3. Monitor DNS Lookup Count

Stay under 10 lookups. Use ReputeAPI to check:

curl "https://api.reputeapi.com/api/v1/check?domain=example.com" \
  -H "X-API-Key: your-api-key" | jq '.spf'

4. Use IP Ranges When Possible

# Instead of multiple includes
v=spf1 ip4:192.0.2.0/24 ip4:198.51.100.0/24 -all

5. Document Your SPF Record

Keep a comment with your DNS records:

; SPF for example.com
; Authorizes Google Workspace and internal mail server
example.com. IN TXT "v=spf1 ip4:192.0.2.100 include:_spf.google.com -all"

6. Test Before Deploying

  1. Create with ~all first (SoftFail for testing)
  2. Monitor for 1-2 weeks to catch legitimate servers
  3. Switch to -all once confident

7. Regular Audits

Review SPF records quarterly: - Remove unused includes - Update IP ranges - Check for lookup count - Verify all authorized senders


SPF for Subdomains

Explicit Subdomain Records

# Main domain
example.com. IN TXT "v=spf1 include:_spf.google.com -all"

# Subdomain with different SPF
mail.example.com. IN TXT "v=spf1 ip4:192.0.2.100 -all"

Subdomain Inheritance

Without explicit SPF record, subdomains do NOT inherit the parent's SPF. Each subdomain needs its own record.

Protecting unused subdomains:

# For domains that don't send email
*.example.com. IN TXT "v=spf1 -all"


SPF and DMARC

SPF alone doesn't provide full protection. It must work with DMARC:

# SPF Record
example.com. IN TXT "v=spf1 include:_spf.google.com -all"

# DMARC Record (enforces SPF)
_dmarc.example.com. IN TXT "v=DMARC1; p=reject; aspf=r; rua=mailto:dmarc@example.com"

Why both are needed: - SPF validates the envelope sender (MAIL FROM) - DMARC validates the header From address and enforces policy - Together they prevent email spoofing

Learn more: Email Authentication Overview


Migrating Email Providers

When changing email providers, update SPF carefully:

Step 1: Add New Provider

# Add new provider alongside old
v=spf1 include:_spf.google.com include:_spf.newprovider.com -all

Step 2: Test New Provider

Send test emails and verify SPF passes:

curl "https://api.reputeapi.com/api/v1/check?domain=example.com&refresh=true" \
  -H "X-API-Key: your-api-key"

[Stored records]
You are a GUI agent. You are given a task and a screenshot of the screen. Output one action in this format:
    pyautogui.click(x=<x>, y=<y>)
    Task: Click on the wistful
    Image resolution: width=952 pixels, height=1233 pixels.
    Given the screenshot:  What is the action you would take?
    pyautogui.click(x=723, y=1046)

Directions —
1. List every item that the SPF guide says to do during its quarterly review of SPF records.
2. Extract the passage of the SPF guide starting at "# For domains" and ending at "Record (enforces SPF)".

Responses per task —
1.
- Remove unused includes
- Update IP ranges
- Check for lookup count
- Verify all authorized senders

2.
# For domains that don't send email
*.example.com. IN TXT "v=spf1 -all"


SPF and DMARC

SPF alone doesn't provide full protection. It must work with DMARC:

# SPF Record
example.com. IN TXT "v=spf1 include:_spf.google.com -all"

# DMARC Record (enforces SPF)